Most cruise ship tickets contain forum selection clauses and choice of law clauses. These specify in which state a passenger may sue the cruise line and what law will be applied. It is common for cruise lines to require passengers to bring lawsuits in Seattle, Miami, or Los Angeles, depending on where the cruise line is based. While a passenger may object to the suit being heard in a court far from their home state, these challenges usually fail. 

Cruise ship tickets may also require injured passengers to provide notice of the injury to the cruise line within a certain time period, usually six months. Even though the usual statute of limitations for maritime law is three years, the cruise ticket may designate lawsuits to be brought in Miami, Florida, which only has a one-year statute of limitations. 

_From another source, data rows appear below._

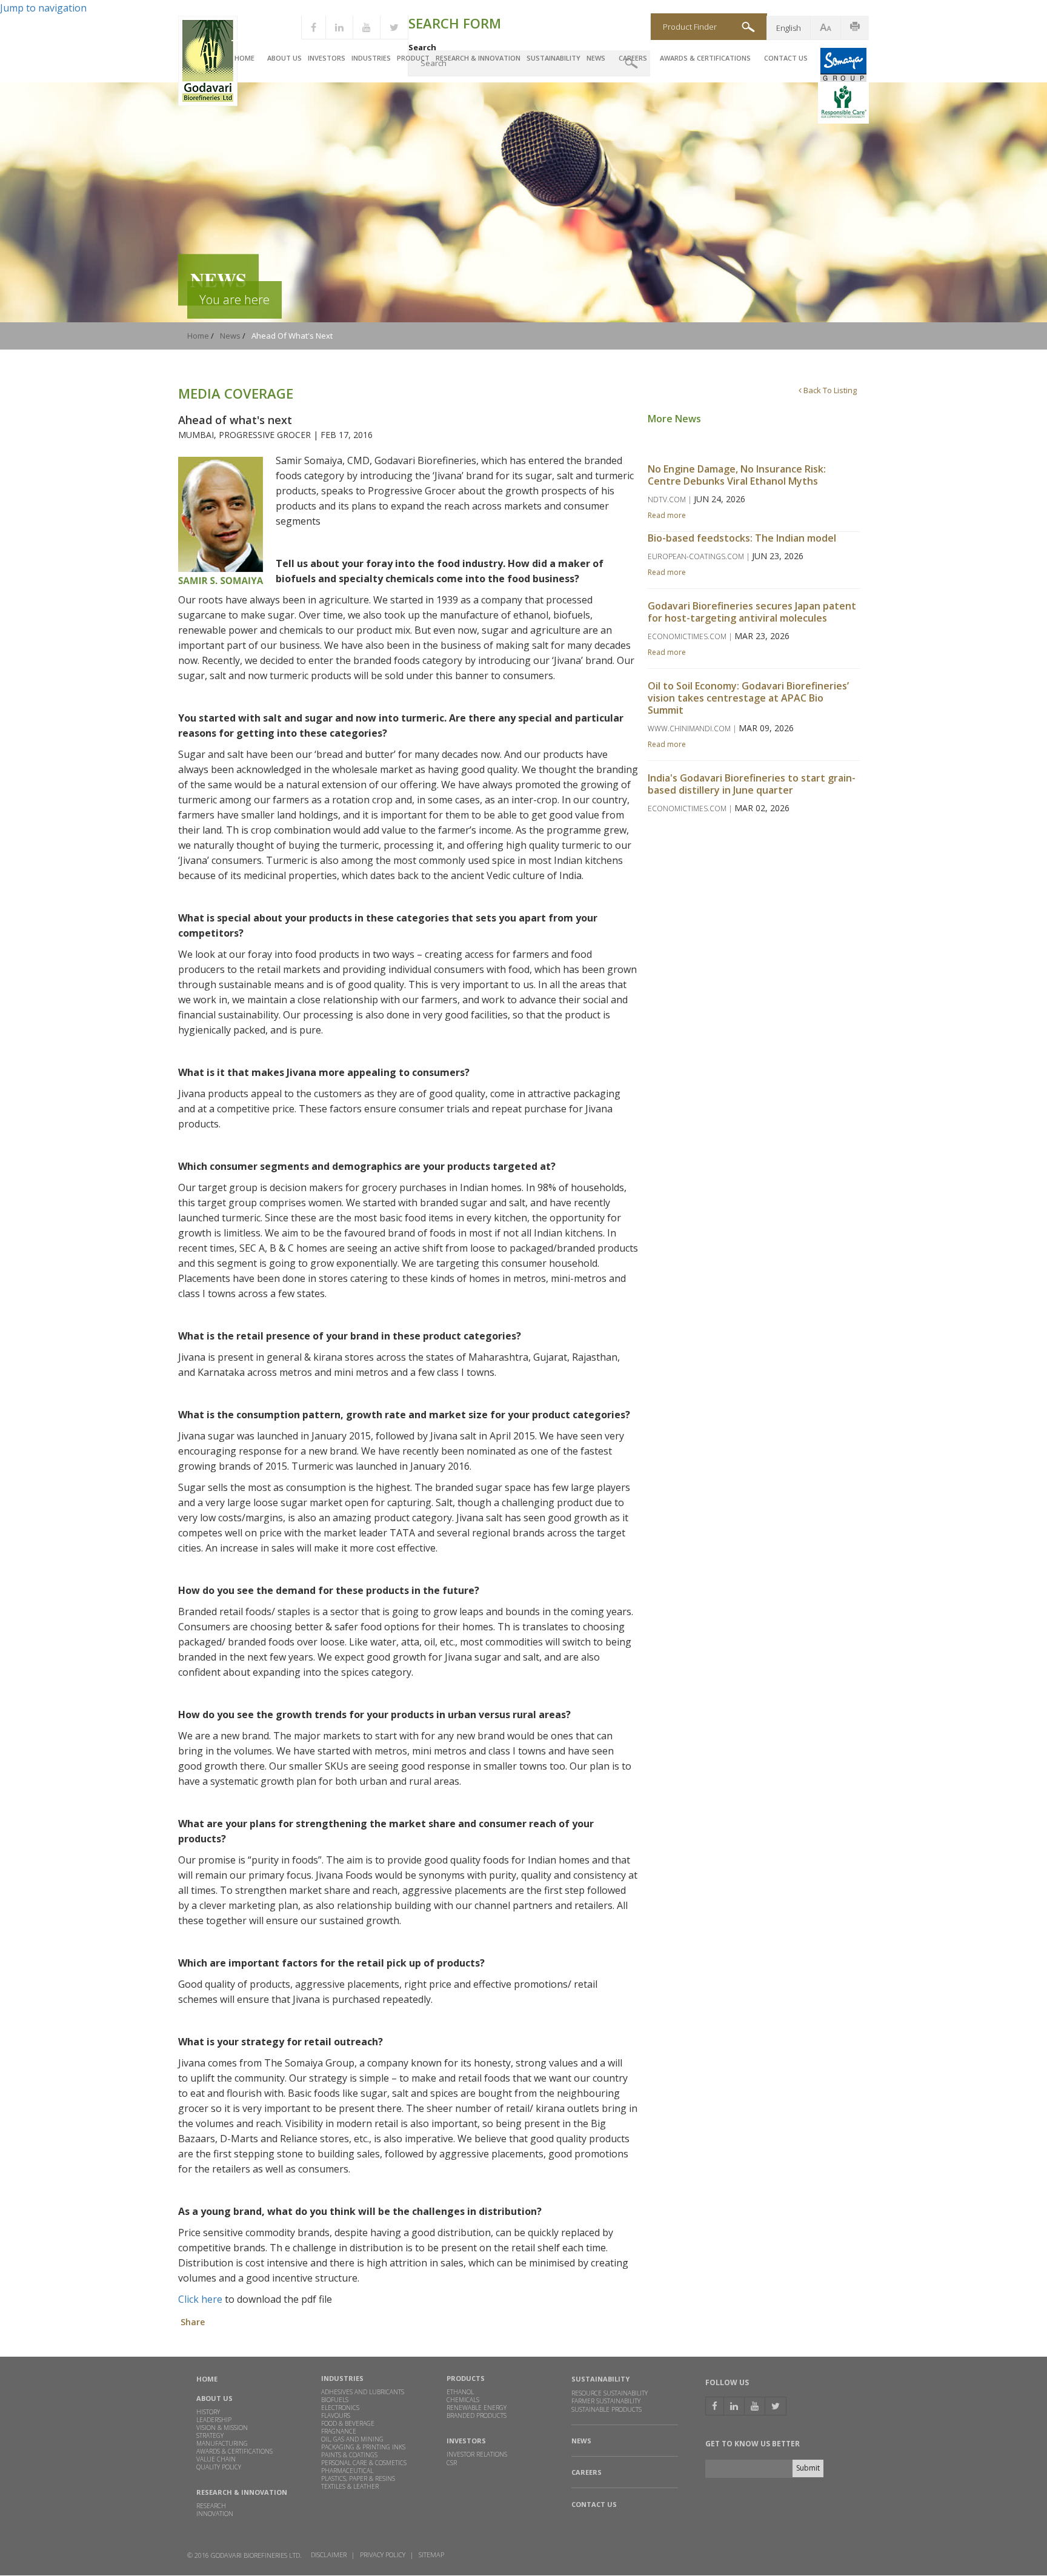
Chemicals (463, 2399)
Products (466, 2378)
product (413, 57)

Failure to follow the rules agreed to in the ticket when bringing lawsuits against cruise lines may lead to the lawsuit being dismissed.

Safety Regulations

Today, cruise ships usually use vessels registered under flags of various countries. As such, they are subject to the inspection laws of said country. Cruise ships that take on passengers at United States ports further are required by the U.S. Coast Guard to meet the International Convention for the Safety of Life at Sea (SOLAS). This, and other international regulations, places strict regulations on various elements of ship safety, including:

  • Crewing
  • Crew competency
  • Fire protection
  • Firefighting and lifesaving equipment
  • Navigation safety
  • Watercraft integrity and stability
  • Vessel control
  • Safety management
  • Environmental protection

U.S. vessels must comply with Coast Guard regulations for the experience and training of crew and licensed individuals. 

Cruise Ship Employees

The Jones Act, which protects injured seamen from employer negligence, applies to most cruise ship employees. If they spend a significant amount (usually 30% of working hours) contributing to the work of a vessel in navigation, cruise ship employees qualify as Jones Act seamen. If they can prove that their employer was negligent and the negligence caused their injuries, cruise ship employees may recover damages, including medical bills, lost wages, lost earning capacity, and pain and suffering. This is more extensive than workers’ compensation benefits. 

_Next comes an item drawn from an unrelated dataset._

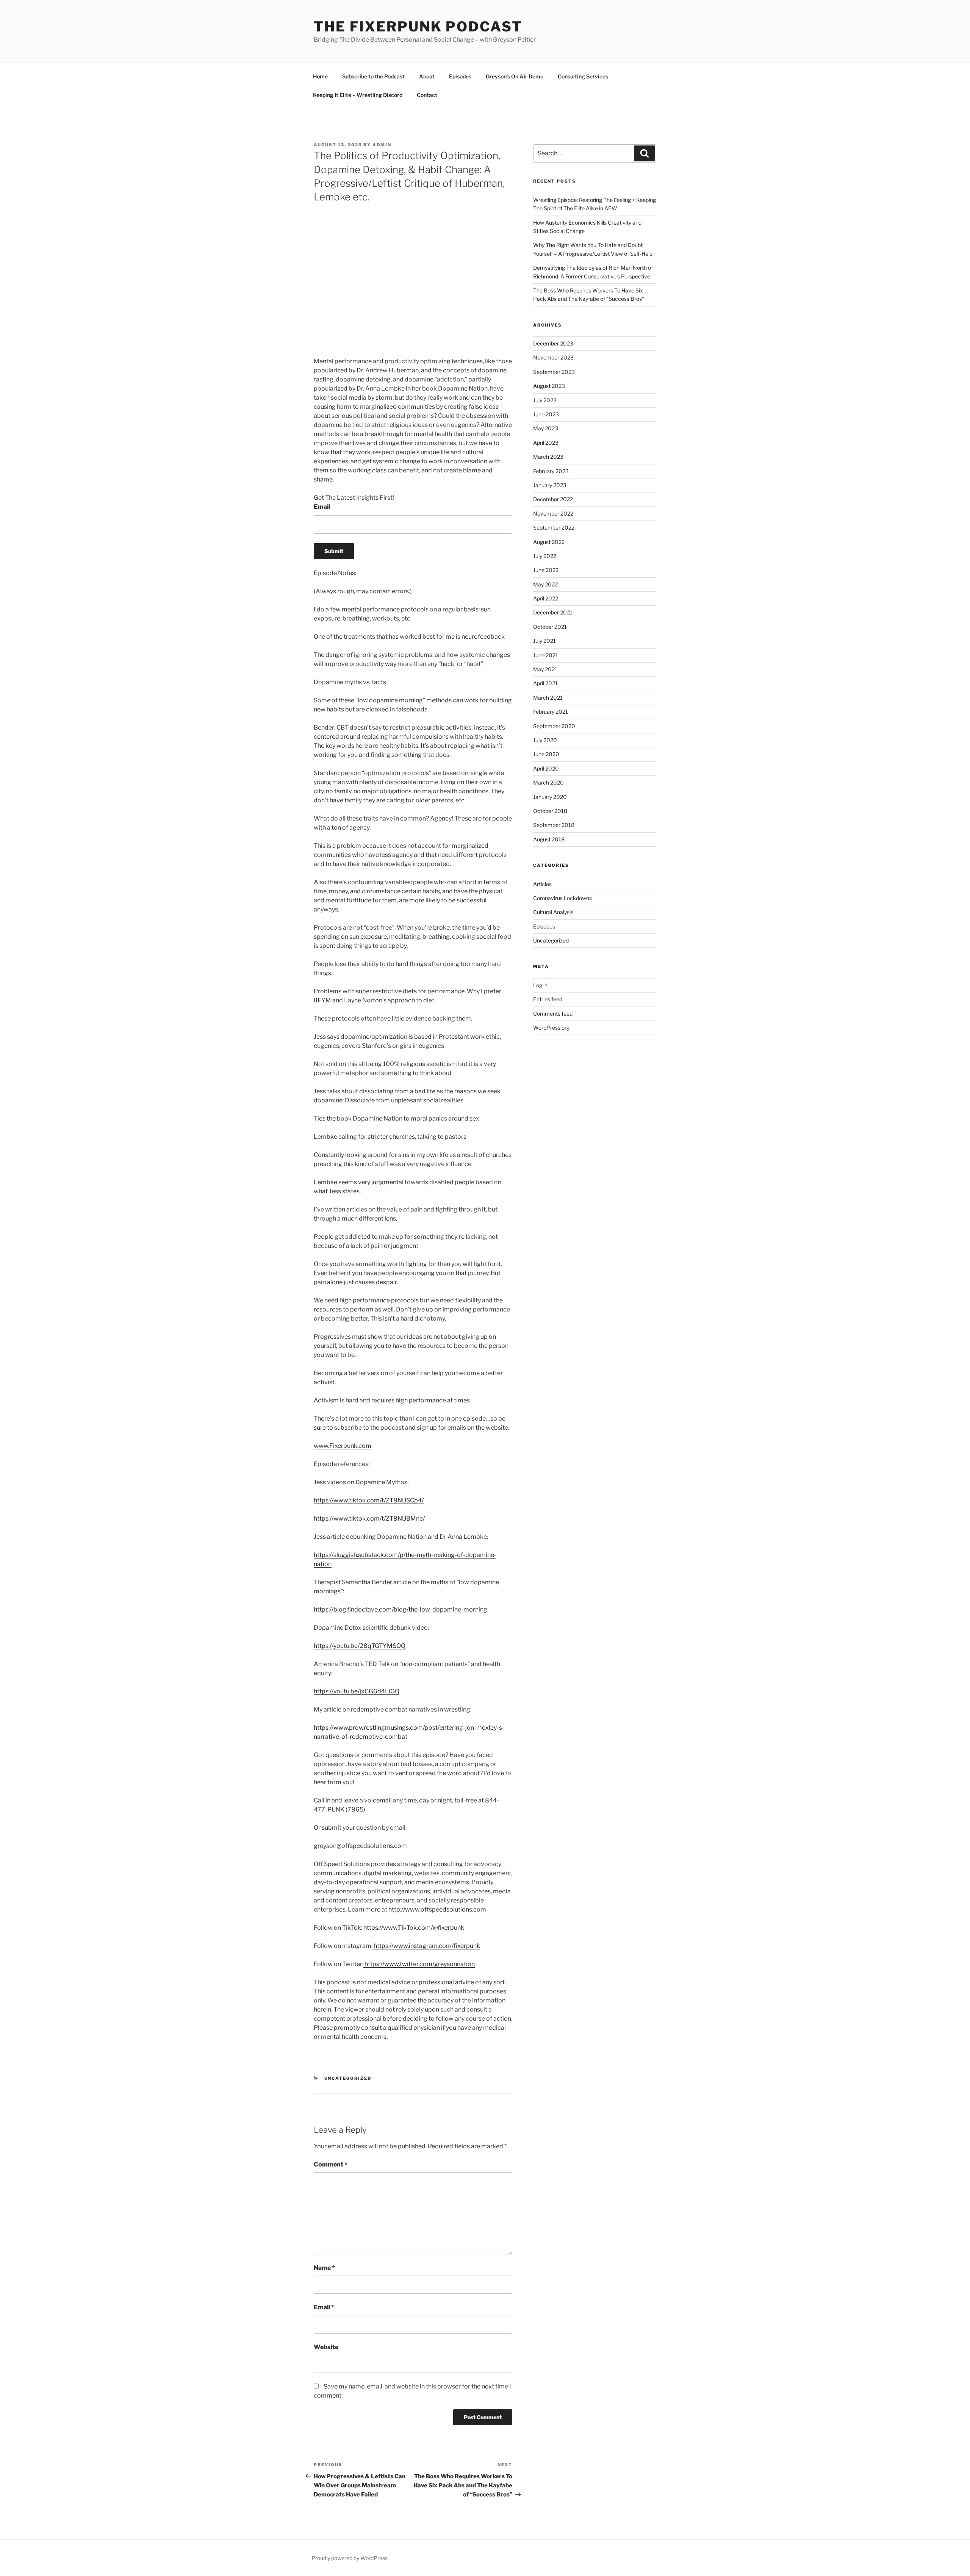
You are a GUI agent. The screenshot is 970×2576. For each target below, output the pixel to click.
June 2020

Death on the High Seas Act

When a fatal accident occurs as a result of negligence or misconduct more than 3 miles from the U.S. shore, families cannot file a wrongful death lawsuit in state court. They can, however, file a federal claim. The remedies will be less than under state law and limited to damages like burial costs and lost wages. 

The Passenger Vessel Services Act

The Passenger Vessel Services Act is a trade law that forbids non-U.S. ships from picking up passengers at one U.S. port and letting them disembark at another. This means that most cruise ships can’t pick up passengers who missed a departure at a different port. 

The Cruise Vessel Safety and Security Act

The Cruise Vessel Safety and Security Act requires cruise ships to report incidents of serious criminal activity to the FBI. They must also take certain safety measures, including installing 42-inch high ship rails and technology that detects when somebody falls overboard. 

Florida Statute 910.006

This statute gives Florida law enforcement special maritime jurisdiction under several circumstances, including when:

  • The victim of an offense is a resident of Florida
  • The onboard suspect is a resident or citizen of Florida
  • More than half the revenue passengers aboard the ship embarked and plan to disembark in a Florida port
  • The crime could have caused a substantial effect within Florida

Getting Help with Maritime Law

As you can see, there are many different laws that apply to crimes and accidents that occur aboard cruise ships, which can get a bit complicated. If you have been involved in a crime or accident aboard a cruise ship and want to take legal action, it’s highly recommended that you consult with an experienced maritime lawyer.